Only a little more than a week removed from the extension of Ryan Getzlaf, the Anahiem Ducks announced on Monday evening that they’ve agreed to an eight-year extension with forward Corey Perry worth $69 million. Perry was set to become an unrestricted free agent after this season and the Ducks organization felt that they couldn’t risk letting him hit the open market.
Between the Getzlaf and Perry signings, the Ducks have a significant amount of cap space committed — $16.875 million to be precise — on players who are arguably on the backside of their prime. If you add the combined salaries of Jonas Hiller and Bobby Ryan to that amount, that’s about 38 percent of this year’s cap tied up between the four men. Remember that the cap will decrease during the offseason, meaning that percentage will only increase. Anaheim GM Bob Murray has taken a serious gamble by signing Perry for such a high price, and now he must hope he can produce at the same rate over the next eight years.

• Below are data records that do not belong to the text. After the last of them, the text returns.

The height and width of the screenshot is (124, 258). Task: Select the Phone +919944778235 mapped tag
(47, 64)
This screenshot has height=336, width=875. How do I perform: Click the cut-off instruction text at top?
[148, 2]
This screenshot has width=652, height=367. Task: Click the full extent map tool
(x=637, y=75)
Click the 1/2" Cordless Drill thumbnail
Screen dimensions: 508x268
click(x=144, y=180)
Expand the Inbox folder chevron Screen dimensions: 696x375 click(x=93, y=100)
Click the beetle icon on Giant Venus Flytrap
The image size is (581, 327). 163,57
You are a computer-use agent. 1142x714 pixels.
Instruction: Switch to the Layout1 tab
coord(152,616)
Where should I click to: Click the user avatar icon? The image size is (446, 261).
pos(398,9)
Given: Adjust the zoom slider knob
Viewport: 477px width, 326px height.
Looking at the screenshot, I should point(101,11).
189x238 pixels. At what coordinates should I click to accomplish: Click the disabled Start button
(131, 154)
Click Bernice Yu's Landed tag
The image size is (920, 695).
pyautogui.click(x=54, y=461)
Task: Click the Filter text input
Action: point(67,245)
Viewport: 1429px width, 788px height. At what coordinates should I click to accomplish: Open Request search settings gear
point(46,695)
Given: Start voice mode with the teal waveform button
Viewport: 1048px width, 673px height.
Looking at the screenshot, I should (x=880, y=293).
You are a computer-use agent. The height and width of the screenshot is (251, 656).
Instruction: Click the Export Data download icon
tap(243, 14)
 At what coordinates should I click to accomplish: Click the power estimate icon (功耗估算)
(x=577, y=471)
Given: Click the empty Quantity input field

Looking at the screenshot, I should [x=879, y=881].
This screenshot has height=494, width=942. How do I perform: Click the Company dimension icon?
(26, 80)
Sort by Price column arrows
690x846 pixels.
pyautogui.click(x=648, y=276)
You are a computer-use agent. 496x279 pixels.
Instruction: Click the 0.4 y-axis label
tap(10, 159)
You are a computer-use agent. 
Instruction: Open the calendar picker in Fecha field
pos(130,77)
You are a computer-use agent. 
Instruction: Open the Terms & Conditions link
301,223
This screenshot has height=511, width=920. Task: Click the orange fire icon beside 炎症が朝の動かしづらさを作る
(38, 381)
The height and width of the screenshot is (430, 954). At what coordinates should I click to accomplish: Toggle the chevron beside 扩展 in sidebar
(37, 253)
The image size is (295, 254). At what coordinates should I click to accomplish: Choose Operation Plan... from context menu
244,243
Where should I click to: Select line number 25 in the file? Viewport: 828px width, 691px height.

One thing that comes to mind with this contract is the fact that it seems like general managers can’t help themselves by signing players to such exorbitant contracts. Fans and players lost half of this season due to a work stoppage because the owners had cried poverty when it was them agreeing to pay players such a large amount of money. Had the term cap and variance percentage not been in place for the Perry extension and the Getzlaf extension, one must wonder what the real worth of those contracts would’ve been.